_Exercício curto 1_
Responda, com base no texto sobre Ed Mort:
(a) Por qual letra começam os nomes de todos os irmãos de Ed?
(b) Com quantos anos Ed perdeu tudo, e em decorrência de quê?
(c) Em que cidade Ed se formou, e em qual profissão?
_Exercício curto 2_
Transcreva fielmente a parte do texto sobre Ed Mort que se inicia com as palavras "Ed Mort e seu" e se encerra com "de cada um.".

_Trecho da página_
-------

Sunday, December 28, 2014

Ed Mort e seu Bediai

Conheço o Ed a 36 anos, claro, além de tudo ele é também meu pai. A gente tende a pensar que conhece a fundo nossos pais, parentes, grandes amigos, amantes, mas a verdade é que não importa o quanto convivemos, pouco sabemos o que realmente se passa dentro dos segredos de cada um. 

Ed é acreano, cresceu em seringal, caçula de 11 irmãos, todos começando com a letra E. Perdeu tudo aos 6 anos de idade com a morte do pai e dali foi vender bala em ruas de terra batida pelas cruzadas de Rio Branco. Lá pelos seus 19 anos, juntou o pouco que tinha e tomou coragem de se jogar no mundo sem nem conhecer ainda o que era um elevador. Se formou no Rio como jornalista, escreveu em inúmeros jornais, foi preso político nos idos da ditadura e voltou a Amazônia em inúmeras excursões como jornalista, fotógrafo, e dê certo modo antropólogo, pois não há como viajar por essas bandas, quiçá nenhuma, sem acabar sendo um observador da alma e cultura de onde se vai.

-------

_Dados disponíveis_
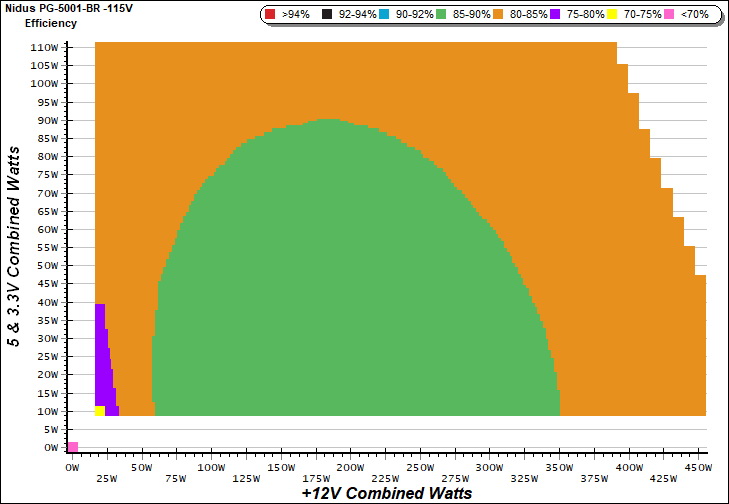This screenshot has width=729, height=504.
Task: Click the 50W label on y-axis
Action: click(x=48, y=266)
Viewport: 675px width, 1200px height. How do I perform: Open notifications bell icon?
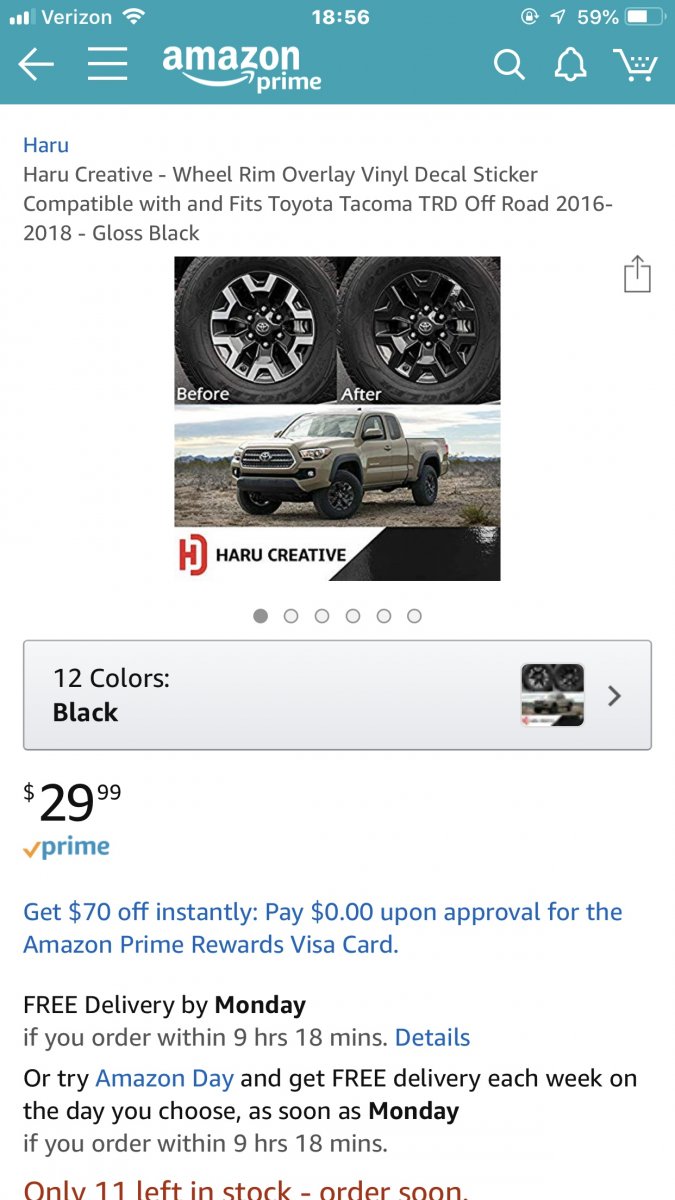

-------

_Resposta esperada 1_
(a) Pela letra E.
(b) Aos 6 anos, com a morte do pai.
(c) No Rio, como jornalista.

_Resposta esperada 2_
Ed Mort e seu Bediai

Conheço o Ed a 36 anos, claro, além de tudo ele é também meu pai. A gente tende a pensar que conhece a fundo nossos pais, parentes, grandes amigos, amantes, mas a verdade é que não importa o quanto convivemos, pouco sabemos o que realmente se passa dentro dos segredos de cada um.